- Born: Lina Madeleine Yeleki Kaloyeropoulou 8 June 1920 Athens, Kingdom of Greece
- Died: 2012 (aged 91–92)
- Education: Athens Conservatoire
- Occupations: Harpsichordist and festival organiser
- Known for: the English Bach Festival
- Spouse(s): Mr Waller-Bridge, Ralph Emery
- Partner: Ralph Emery

= Lina Lalandi =

Greek harpsichordist (1920–2012)

Lina Lalandi OBE or Lina Madeleine Lalandi-Emery (born Lina Madeleine Yeleki Kaloyeropoulou on 8 June 1920 – 2012) was a Greek harpsichordist and singer known for founding and directing the English Bach Festival.

== Life ==
Lalandi-Emery was born in Athens on 13 July 1920, a date she tried to keep secret. Her father Nikolas Kaloyeropoulos was the director of the Byzantine Museum in Athens. She was trained at the Athens Conservatoire.

She first came to notice when she was recognised for guiding allied troops through Athens during the Second World War.

In 1946 Lina married Cyprian Chando Richard Waller-Bridge (the paternal grandfather of actress and writer Phoebe Waller-Bridge) in Athens. Cyprian died in 1960.
In 1962 Lina changed her name to Lina Madeleine Lalandi-Emery, as at that time she was in a relationship with a banker named Ralph Emery who was already married. Emery's wife refused to grant him a divorce, but Lina enjoyed the benefits of her new partner's wealth. It is estimated that he paid two million pounds, over the years, to subsidise the English Bach Festival, which began in 1963 with Lalandi and Jack Westrup as its joint artistic directors. The festival was originally based in Oxford but in time it moved to London. It had Bach as a theme; Lalandi wrote in 1963 that the festival would also include "20th-century composers whose way of thinking is nearer to [Bach's] than to that of the Romantic age."
In 1965 she is credited appearing in "The Coach Travellers", a BTF film promoting coach travel, playing a dual manual harpsichord at the Sheldonian Concert Hall.
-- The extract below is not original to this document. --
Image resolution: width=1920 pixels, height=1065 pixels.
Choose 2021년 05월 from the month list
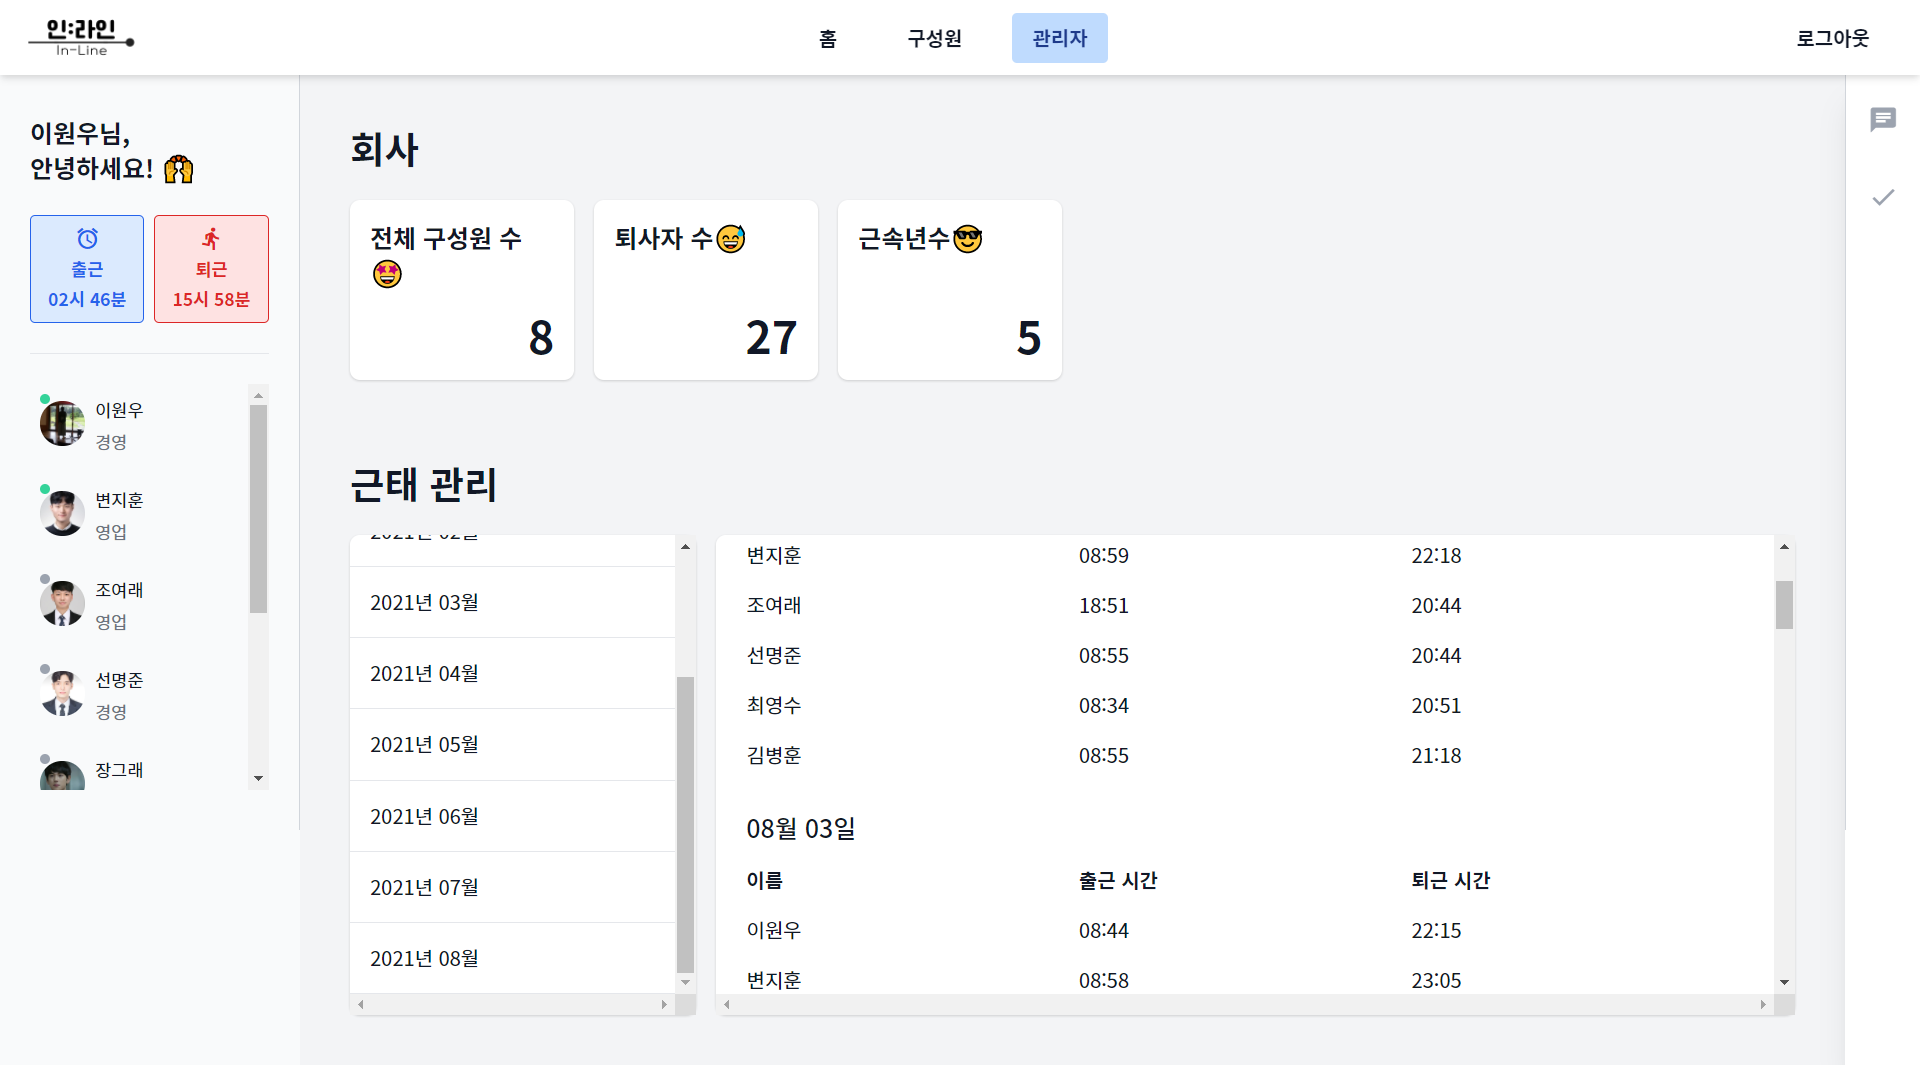point(424,744)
In 1971 Jack Westrup was no longer a joint artistic director and Lalandi held the post on her own.

In 1975 she was included in the 1975 New Year Honours. She was given an Order of the British Empire for her work with the English Bach Festival.

In 1979 she received the French Ordre des Arts et des Lettres. She also had two awards from the Greek government.